ReentrantReadWriteLock
约 1803 字大约 6 分钟
ReentrantReadWriteLock
15. ReentrantReadWriteLock
- 特点:公平、非公平锁、读写锁、重入锁、锁降级
1. 构造方法
public class ReentrantReadWriteLock implements ReadWriteLock, java.io.Serializable {
public ReentrantReadWriteLock() {
this(false);
}
public ReentrantReadWriteLock(boolean fair) {
sync = fair ? new FairSync() : new NonfairSync();
readerLock = new ReadLock(this);
writerLock = new WriteLock(this);
}
public static class ReadLock implements Lock, java.io.Serializable{
private final Sync sync;
protected ReadLock(ReentrantReadWriteLock lock) {
sync = lock.sync;
}
}
public static class WriteLock implements Lock, java.io.Serializable{
private final Sync sync;
protected WriteLock(ReentrantReadWriteLock lock) {
sync = lock.sync;
}
}
static final class FairSync extends Sync {
final boolean writerShouldBlock() {
return hasQueuedPredecessors();
}
final boolean readerShouldBlock() {
return hasQueuedPredecessors();
}
}
static final class NonfairSync extends Sync {
final boolean writerShouldBlock() {
return false; // writers can always barge
}
final boolean readerShouldBlock() {
return apparentlyFirstQueuedIsExclusive();
}
}
}
2. 写锁的获取tryAcquire(int acquires)与释放tryRelease(int releases)

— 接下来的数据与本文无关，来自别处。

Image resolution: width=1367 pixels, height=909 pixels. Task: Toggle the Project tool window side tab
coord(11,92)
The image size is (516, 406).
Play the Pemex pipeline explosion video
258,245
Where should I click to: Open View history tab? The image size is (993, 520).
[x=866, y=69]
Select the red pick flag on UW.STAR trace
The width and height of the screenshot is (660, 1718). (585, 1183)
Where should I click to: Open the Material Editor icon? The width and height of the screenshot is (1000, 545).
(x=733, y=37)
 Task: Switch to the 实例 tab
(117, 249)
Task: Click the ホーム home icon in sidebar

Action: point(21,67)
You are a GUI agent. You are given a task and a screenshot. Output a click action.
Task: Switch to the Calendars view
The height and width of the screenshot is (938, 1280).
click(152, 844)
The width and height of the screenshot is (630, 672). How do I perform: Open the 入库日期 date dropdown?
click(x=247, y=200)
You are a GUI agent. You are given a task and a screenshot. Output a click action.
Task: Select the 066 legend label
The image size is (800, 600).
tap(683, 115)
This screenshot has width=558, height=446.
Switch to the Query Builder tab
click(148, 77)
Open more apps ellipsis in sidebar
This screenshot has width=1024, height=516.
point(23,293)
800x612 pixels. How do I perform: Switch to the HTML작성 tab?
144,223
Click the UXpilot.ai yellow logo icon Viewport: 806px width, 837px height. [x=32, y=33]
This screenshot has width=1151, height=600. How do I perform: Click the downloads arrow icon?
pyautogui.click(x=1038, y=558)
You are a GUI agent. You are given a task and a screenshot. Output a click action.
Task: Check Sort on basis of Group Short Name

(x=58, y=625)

- 写锁是一个支持重进入的排它锁。如果当前线程已经获取了写锁,则增加写状态。如果当前线程在获取写锁时,读锁已经被获取(读状态不为0)或者该线程不是已经获取写锁的线程,则当前线程进入等待状态,原因在于:读写锁要确保写锁的操作对读锁可见,如果允许读锁在已被获取的情况下对写锁的获取,那么正在运行的其他读线程就无法感知到当前写线程的操作。因此,只有等待其他读线程都释放了读锁,写锁才能被当前线程获取,而写锁一旦被获取,则其他读写线程的后续访问均被阻塞。
- 写锁的释放与ReentrantLock的释放过程基本类似,每次释放均减少写状态,当写状态为0时表示写锁已被释放,从而等待的读写线程能够继续访问读写锁,同时前次写线程的修改对后续读写线程可见。
static final int SHARED_SHIFT = 16;
static final int EXCLUSIVE_MASK = (1 << SHARED_SHIFT) - 1 //1左移16位然后减1 0x0000FFFF
static int exclusiveCount(int c) { return c & EXCLUSIVE_MASK; } //取同步状态的低16位 表示写锁的获取次数
/*
* 在同步状态state上维护多个读线程和一个写线程的状态。读写锁将变量切分成了两个部分,高16位表示读,低16位表示写
* 同步状态state不等于0时,当写状态(state&0x0000FFFF(抹去高16位与运算得到低16位的值))等于0时,则读状态(state>>>16)大于0,即读锁已被获取。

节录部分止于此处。